This Was The First Heart-Shaped Chocolate Box Ever
It's hard to imagine celebrating Valentine's Day without heart-shaped chocolates encased within a heart-shaped box — but this wasn't always the case. In fact, Valentine's Day didn't have anything to do with chocolate for a long while. Theories suggest that the holiday itself was a concept invented to draw attention away from an ancient Pagan festival celebrated around the same time of the year, by instead giving people a more Christian-themed honorary day for St. Valentine (via Good Housekeeping).
In its earliest days, Valentine's Day proved to be a successful distraction where young lovers swapped poems and roses, and around the 1600s, chocolate was also starting to become popular across Europe and upped the ante (via Smithsonian Magazine). Chocolate houses were popping up all across London, giving their coffee counterparts some healthy competition. Somewhere along the way, Valentine's Day and chocolate merged together, all thanks to perhaps the most popular man in chocolate's illustrious history: Richard Cadbury. The confectioner giant not only marked the beginning of what would be a lifelong association of chocolate with the love-filled day, but also gave the world its first heart-shaped chocolate box in 1861 (via NJM).

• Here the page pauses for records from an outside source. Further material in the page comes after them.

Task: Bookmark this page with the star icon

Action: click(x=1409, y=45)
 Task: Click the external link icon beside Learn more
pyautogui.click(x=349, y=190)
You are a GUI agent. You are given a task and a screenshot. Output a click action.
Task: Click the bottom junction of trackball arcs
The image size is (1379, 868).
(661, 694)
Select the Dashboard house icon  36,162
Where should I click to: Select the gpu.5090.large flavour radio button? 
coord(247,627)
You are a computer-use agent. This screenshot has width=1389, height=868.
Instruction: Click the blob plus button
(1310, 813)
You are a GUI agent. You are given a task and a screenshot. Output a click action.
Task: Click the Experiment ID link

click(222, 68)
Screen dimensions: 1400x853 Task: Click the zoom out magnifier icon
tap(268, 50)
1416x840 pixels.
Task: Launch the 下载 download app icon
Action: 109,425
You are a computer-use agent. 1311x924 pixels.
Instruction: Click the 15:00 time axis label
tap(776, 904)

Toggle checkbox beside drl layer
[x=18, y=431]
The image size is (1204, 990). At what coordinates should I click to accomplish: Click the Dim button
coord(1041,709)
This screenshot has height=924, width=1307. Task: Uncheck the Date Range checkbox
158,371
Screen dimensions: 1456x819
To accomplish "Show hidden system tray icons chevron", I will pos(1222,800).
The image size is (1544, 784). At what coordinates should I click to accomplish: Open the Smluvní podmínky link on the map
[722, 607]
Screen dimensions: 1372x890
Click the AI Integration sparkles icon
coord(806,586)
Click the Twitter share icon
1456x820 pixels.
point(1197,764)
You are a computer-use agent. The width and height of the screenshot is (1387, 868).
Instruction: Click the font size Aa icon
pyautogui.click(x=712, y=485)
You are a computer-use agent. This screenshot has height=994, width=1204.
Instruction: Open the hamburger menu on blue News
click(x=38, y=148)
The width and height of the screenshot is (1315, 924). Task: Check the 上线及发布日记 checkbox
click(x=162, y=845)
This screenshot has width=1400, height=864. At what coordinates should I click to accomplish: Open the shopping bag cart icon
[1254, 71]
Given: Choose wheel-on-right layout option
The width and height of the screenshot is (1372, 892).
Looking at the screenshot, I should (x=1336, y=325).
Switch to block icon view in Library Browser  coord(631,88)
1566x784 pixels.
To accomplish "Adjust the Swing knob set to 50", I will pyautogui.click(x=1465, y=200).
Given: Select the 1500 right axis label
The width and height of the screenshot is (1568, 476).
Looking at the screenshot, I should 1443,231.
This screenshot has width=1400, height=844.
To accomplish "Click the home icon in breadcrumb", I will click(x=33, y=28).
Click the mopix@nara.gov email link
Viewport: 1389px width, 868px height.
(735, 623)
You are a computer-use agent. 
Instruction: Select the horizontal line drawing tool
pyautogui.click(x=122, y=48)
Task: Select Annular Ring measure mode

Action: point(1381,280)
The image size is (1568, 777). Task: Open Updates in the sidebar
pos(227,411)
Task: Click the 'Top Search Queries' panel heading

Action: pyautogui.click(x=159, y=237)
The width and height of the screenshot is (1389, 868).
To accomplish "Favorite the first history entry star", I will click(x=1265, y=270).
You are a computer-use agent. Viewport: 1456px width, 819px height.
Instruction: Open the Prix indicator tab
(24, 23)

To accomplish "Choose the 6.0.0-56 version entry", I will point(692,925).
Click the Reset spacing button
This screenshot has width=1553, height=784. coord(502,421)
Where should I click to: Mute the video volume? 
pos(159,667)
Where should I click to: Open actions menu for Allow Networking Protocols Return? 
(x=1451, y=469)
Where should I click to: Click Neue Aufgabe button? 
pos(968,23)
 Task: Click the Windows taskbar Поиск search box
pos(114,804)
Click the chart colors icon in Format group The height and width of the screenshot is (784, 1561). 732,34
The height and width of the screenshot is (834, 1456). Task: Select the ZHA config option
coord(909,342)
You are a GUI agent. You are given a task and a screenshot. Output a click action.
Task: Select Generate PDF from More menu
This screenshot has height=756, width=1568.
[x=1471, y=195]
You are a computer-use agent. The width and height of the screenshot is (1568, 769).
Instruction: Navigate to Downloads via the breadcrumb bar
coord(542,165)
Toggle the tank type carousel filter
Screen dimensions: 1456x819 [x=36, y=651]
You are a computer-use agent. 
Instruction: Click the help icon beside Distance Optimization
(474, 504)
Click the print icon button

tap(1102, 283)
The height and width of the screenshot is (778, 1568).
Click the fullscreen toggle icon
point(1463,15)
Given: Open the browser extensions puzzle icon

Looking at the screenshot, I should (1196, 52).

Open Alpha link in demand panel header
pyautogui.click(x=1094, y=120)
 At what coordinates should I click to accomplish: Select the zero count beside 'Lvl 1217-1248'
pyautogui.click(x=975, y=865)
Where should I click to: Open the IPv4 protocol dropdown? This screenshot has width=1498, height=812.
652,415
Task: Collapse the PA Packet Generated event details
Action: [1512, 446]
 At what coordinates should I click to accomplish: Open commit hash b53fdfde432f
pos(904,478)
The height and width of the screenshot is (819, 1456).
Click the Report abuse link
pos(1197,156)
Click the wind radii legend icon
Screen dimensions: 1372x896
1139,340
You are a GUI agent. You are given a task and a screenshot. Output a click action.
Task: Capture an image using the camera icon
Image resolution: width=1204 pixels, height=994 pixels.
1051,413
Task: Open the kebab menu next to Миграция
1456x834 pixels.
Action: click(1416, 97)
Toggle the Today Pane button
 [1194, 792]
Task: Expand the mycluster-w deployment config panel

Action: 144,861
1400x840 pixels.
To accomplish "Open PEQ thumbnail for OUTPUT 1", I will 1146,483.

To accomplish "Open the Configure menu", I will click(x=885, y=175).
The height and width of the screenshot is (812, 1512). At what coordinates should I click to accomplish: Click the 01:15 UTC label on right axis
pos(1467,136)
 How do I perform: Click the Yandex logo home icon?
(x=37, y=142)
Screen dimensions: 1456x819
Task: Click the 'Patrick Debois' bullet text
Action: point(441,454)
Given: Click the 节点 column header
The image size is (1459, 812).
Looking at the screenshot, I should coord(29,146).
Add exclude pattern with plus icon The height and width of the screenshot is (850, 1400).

Cadbury came up with the idea to market new eating chocolates
There are several factors that played a role in the making of the world's first heart-shaped chocolate box. According to medieval literature professor Eric Jager, the symbol of a heart was nothing but a mere shape until the 13th and 14th centuries (via Time). It was only during the medieval period when the concept of romantic love began to take shape and, with it, its meaning symbolized by a heart.
Long after hearts were being correlated to love, Valentine's Day started to become increasingly commercialized as well, and chocolate was gaining some loyal fandom. Richard Cadbury swopped in with a genius invention tying it all together. Up until the mid-19th century, Cadbury was only making drinking chocolate, which produced an excess of cocoa butter (via Paperbox). To make use of the extra supply, Cadbury came out with "eating chocolates." As a fantastic marketing trick to popularize Cadbury's new delicacy, the scion opted to sell them in heart-shaped boxes just around the time of Valentine's Day, starting in 1861 (via NJM). The box was also marketed as a keepsake for people to store tokens of love received from their partners, long after Valentine's Day was over.
Since then, Cadbury has successfully made Valentine's Day synonymous with not just chocolates, but also heart-shaped boxes for everyone across the world. Today, NJM says that more than 36 million heart-shaped boxes are sold across the globe on this day alone, all thanks to that original genius idea.